FCC Bureau – ATDS Guidance
On June 25, the Federal Communications Commission’s (“FCC”) Consumer and Government Affairs Bureau issued a Declaratory Ruling on a different aspect of the TCPA quoted above: what is an “automatic telephone dialing system” (“ATDS” or autodialer”)? The question is particularly relevant to text messages because the TCPA’s prohibition only applies if an ATDS is used. The term has been defined in many different ways.
The FCC’s 2015 Order proposed a definition of which devices for making calls qualify as an “ATDS” as equipment that “has the capacity” to “store or produce telephone numbers to be called, using a random or sequential number generator,” and “to dial such numbers.” The FCC determined that the “capacity” of calling equipment “includes its potential functionalities” or “future possibility”—taking into account possible upgrades or modifications—not only its “present ability.” In other words, any telephone that is not a rotary dial phone would qualify as an ATDS. The D.C. Circuit in 2018, however, set aside this broad definition of ATDS as an “unreasonable, and impermissible, interpretation” of the TCPA because such a construction would include all smartphones (their ability to download applications constituted “capacity”). The court found it “untenable” to construe “capacity” to include the “most ubiquitous type of phone equipment known, used countless times each day for routine communications by the vast majority of people in the country.”
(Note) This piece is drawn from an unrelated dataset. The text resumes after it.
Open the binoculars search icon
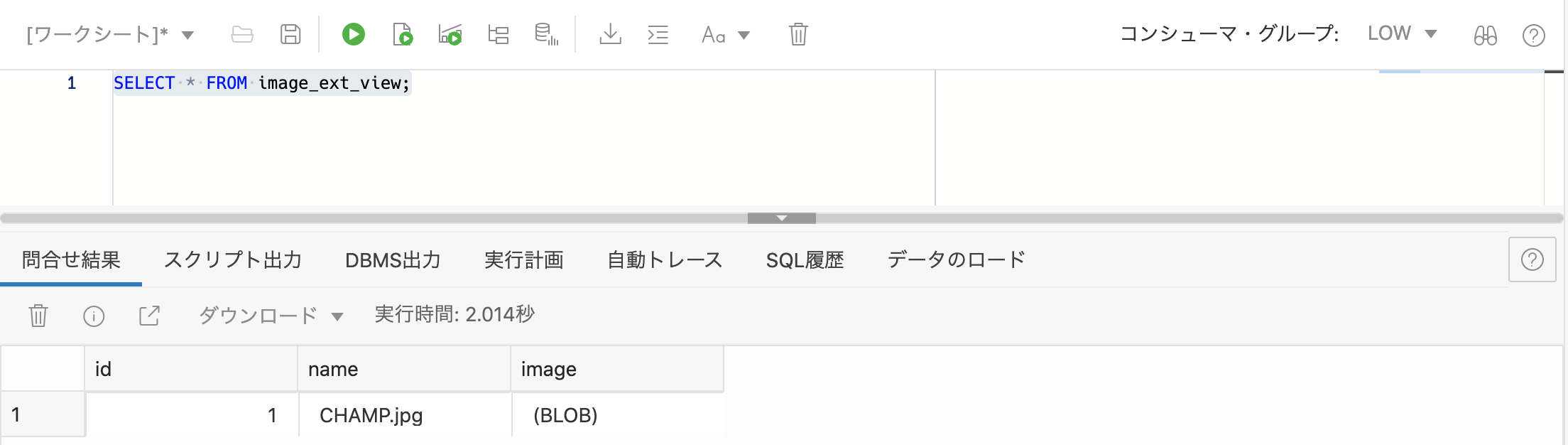The height and width of the screenshot is (445, 1568). pos(1486,34)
Courts are continuing to struggle with this definition, and there is a split among the Circuit Courts of Appeal. The Third, Seventh, and Eleventh Circuits use a definition of ATDS/autodialer that requires the device to have the capacity to generate and dial random or sequential telephone numbers at the time of the call. The Second and Ninth Circuits, however, use a broader definition of an ATDS/autodialer: that the device simply has the capacity to dial stored numbers automatically, regardless of how the numbers are generated.
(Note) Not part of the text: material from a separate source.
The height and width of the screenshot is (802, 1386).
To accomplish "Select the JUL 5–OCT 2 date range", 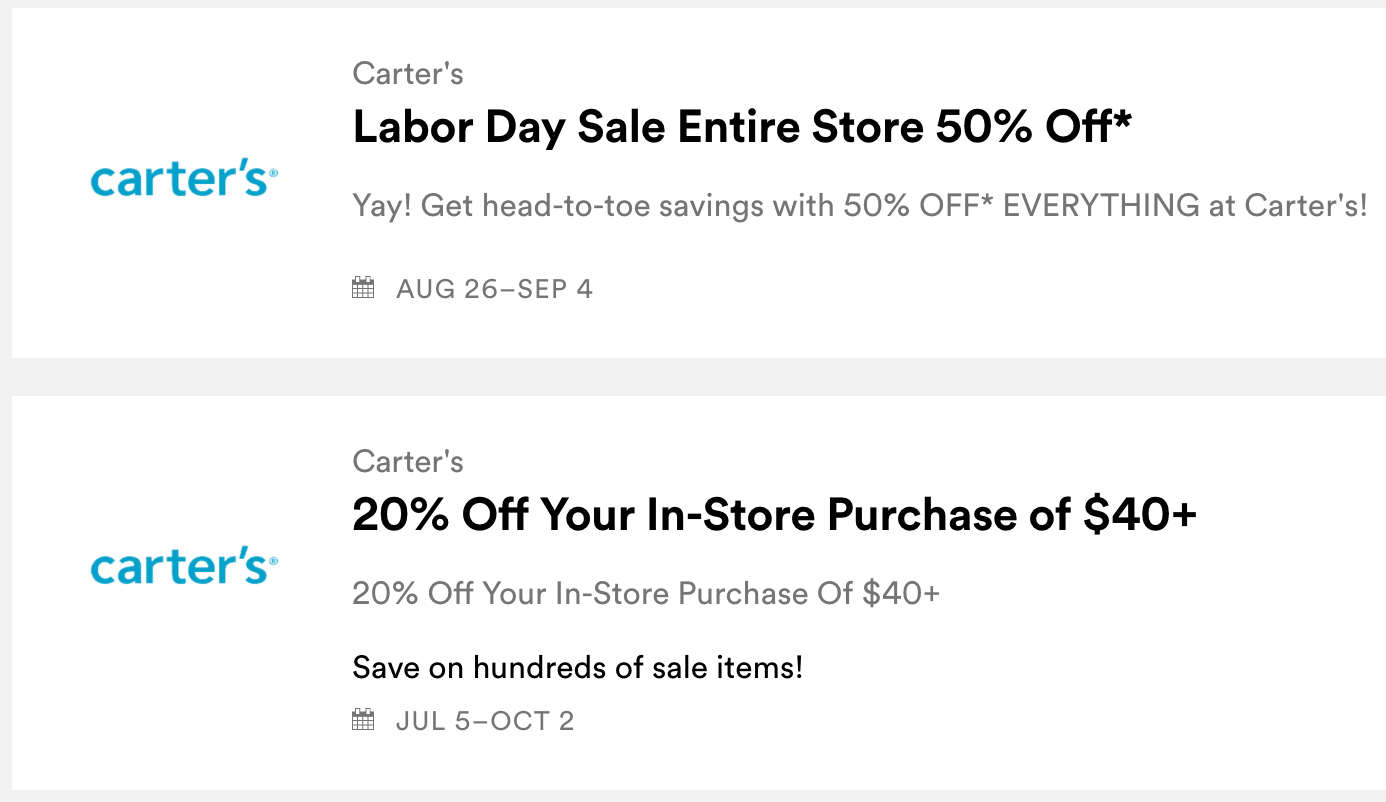I will coord(485,720).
On June 25, the FCC’s Consumer and Government Affairs Bureau offered the following clarification in ¶ 3 of its Declaratory Ruling:
Whether a calling platform or other equipment is used to make calls or send texts to a large volume of telephone numbers is not probative of whether that equipment constitutes an autodialer under the TCPA. Instead, we make clear that if a calling platform is not capable of originating a call or sending a text without a person actively and affirmatively manually dialing each one, that platform is not an autodialer and calls or texts made using it are not subject to the TCPA’s restrictions on calls and texts to wireless phones. We further confirm that, even when a party uses an autodialer to send a message, it may still avoid TCPA liability by obtaining the recipient’s prior express consent.
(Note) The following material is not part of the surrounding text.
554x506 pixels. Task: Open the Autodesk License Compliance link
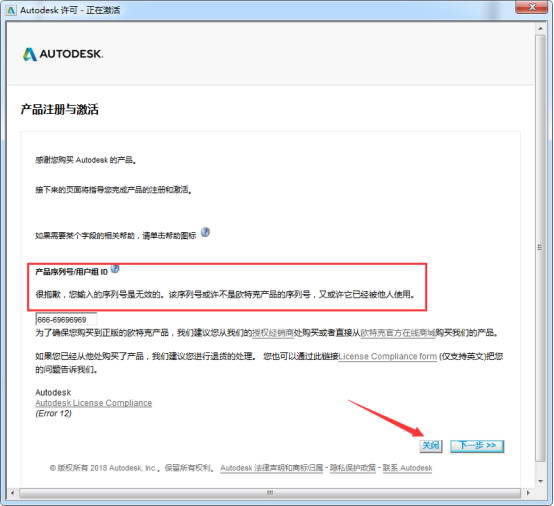tap(94, 403)
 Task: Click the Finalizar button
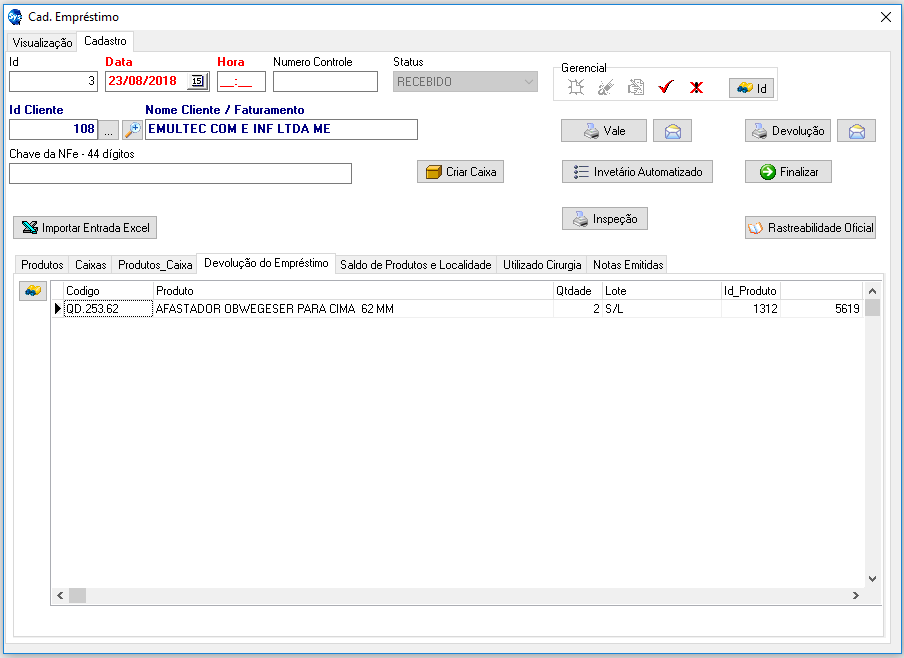[x=788, y=172]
If that was not clear, the Bureau offered this description in ¶ 12: “If a text platform is not capable of storing or producing numbers to be called using a random or sequential number generator and dialing such numbers automatically but instead requires active and affirmative manual dialing, it is not an autodialer and callers using it are, by definition, not “evading” the TCPA.”
Note that this ruling was issued by a Bureau of the FCC, not the full Commission, and so the full FCC may overrule it.